(Text segment Opens)

If you are going to be a student athlete, the coach said, there are only two things you can do: Be a student and an athlete.

You won’t have time for anything else, he said, if you want to excel at both.

That, as I recall, was the first lesson Gil Haskell imparted to the 1975 St. Ignatius football team when we met to discuss offseason workouts.

Haskell understood what high school football was about. The immediate goal was winning on the field, but the ultimate goal was winning in life.

One of the first steps we took toward these goals was showing up at the school every Monday, Wednesday and Friday evening in June, July and early August.

St. Ignatius sits in San Francisco’s Sunset District, just a few blocks down from Golden Gate Park and a few blocks up from Ocean Beach.

From the sand dunes adjacent to our practice field you could see the coast of West Marin curving past Stinson Beach toward Point Reyes — until the evening fog rolled in.

That fog, obscuring so many alluring things, was symbolic of the strict binary focus Haskell had given us. In a city unrivaled for scenic and cultural diversions, he somehow persuaded a team of teenage boys that summer evenings were made for running and lifting weights.

(Text segment Closes)

- [Required action 1]: Do these statements agree with the St. Ignatius passage? Answer yes or no for each, and quote the words that decide it. (a) The team showed up at the school on Monday, Wednesday and Friday evenings in June, July and early August. (b) Haskell saw winning on the field as the ultimate goal of high school football. (c) The coast of West Marin could be seen from the sand dunes at any time of the evening.
- [Required action 2]: Can you sum up the St. Ignatius passage in two sentences?
Work only from the St. Ignatius passage.

(Source information Opens)

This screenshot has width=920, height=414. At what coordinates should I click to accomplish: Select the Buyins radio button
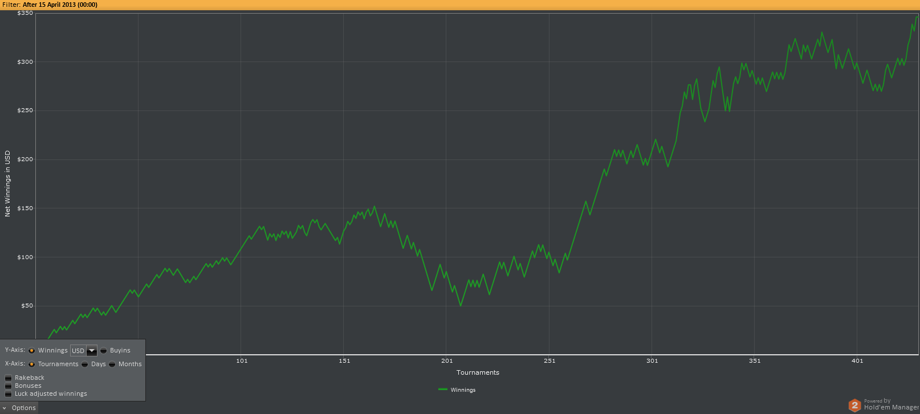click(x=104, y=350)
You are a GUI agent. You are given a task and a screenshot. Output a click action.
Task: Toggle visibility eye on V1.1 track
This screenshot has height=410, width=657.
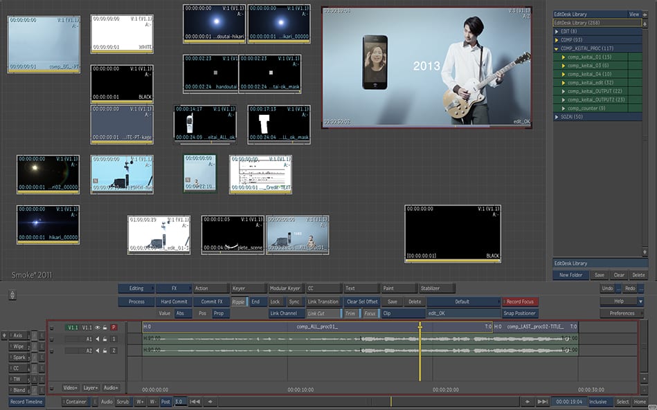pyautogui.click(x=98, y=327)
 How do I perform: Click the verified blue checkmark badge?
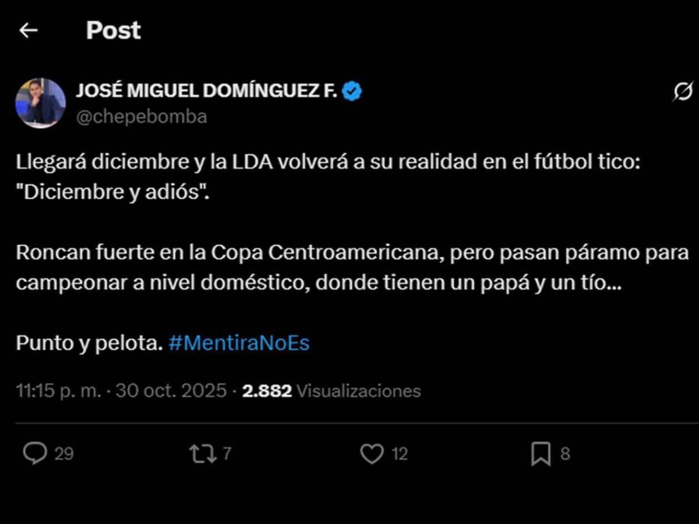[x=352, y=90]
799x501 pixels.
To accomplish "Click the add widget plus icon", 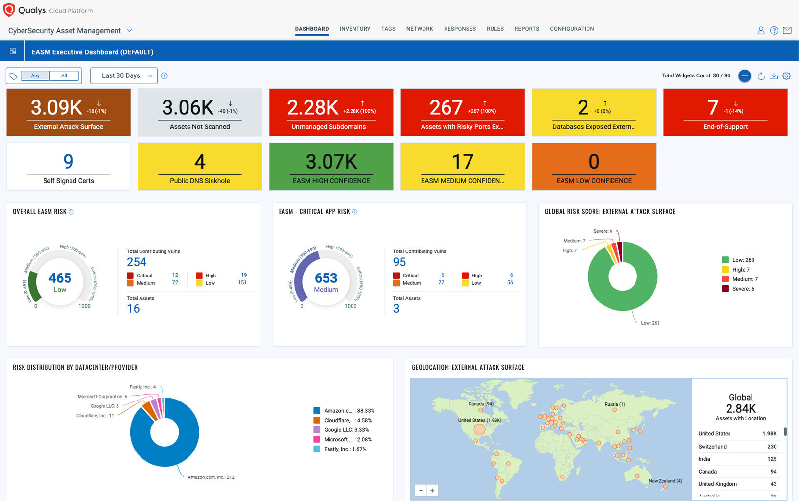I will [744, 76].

(Source information Closes)
(Source information Opens)

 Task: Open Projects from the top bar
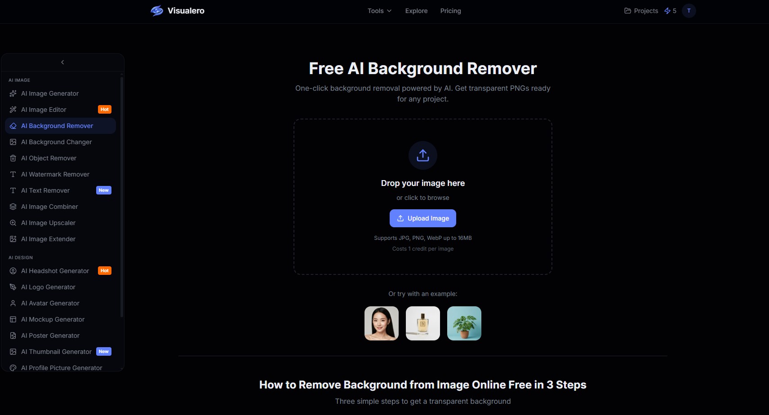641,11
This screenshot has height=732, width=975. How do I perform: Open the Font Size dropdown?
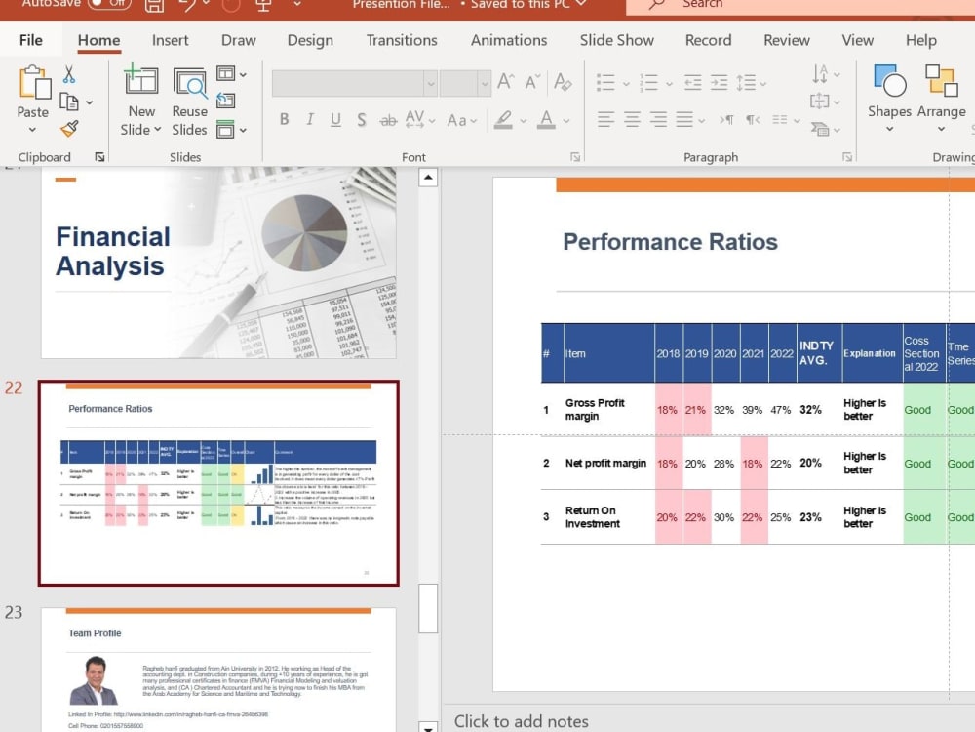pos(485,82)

(Source information Closes)
(Source information Opens)

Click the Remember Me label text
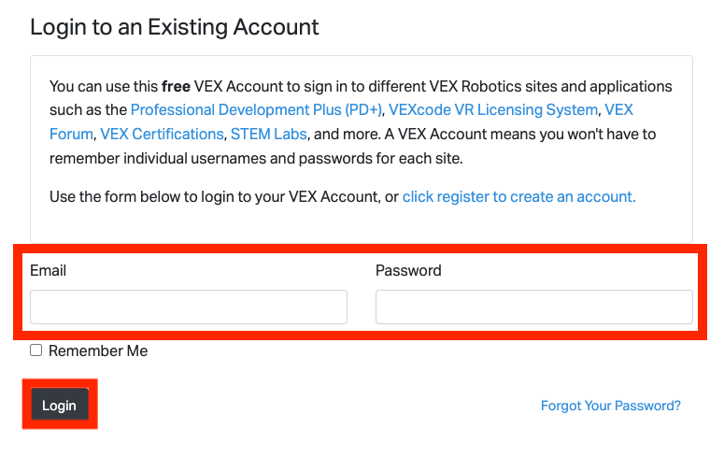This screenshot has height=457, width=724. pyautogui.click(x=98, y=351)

(Source information Closes)

- [Solution 1]:
(a) Yes: "showing up at the school every Monday, Wednesday and Friday evening in June, July and early August."
(b) No: "The immediate goal was winning on the field, but the ultimate goal was winning in life."
(c) No: "you could see the coast of West Marin curving past Stinson Beach toward Point Reyes — until the evening fog rolled in."

- [Solution 2]: Gil Haskell first taught the 1975 St. Ignatius football team that a student athlete has time only to be a student and an athlete, with winning in life as the ultimate goal. He had the team come to the school on summer evenings, and the fog that rolled in over the view near the practice field stood for the strict focus he had convinced them to keep.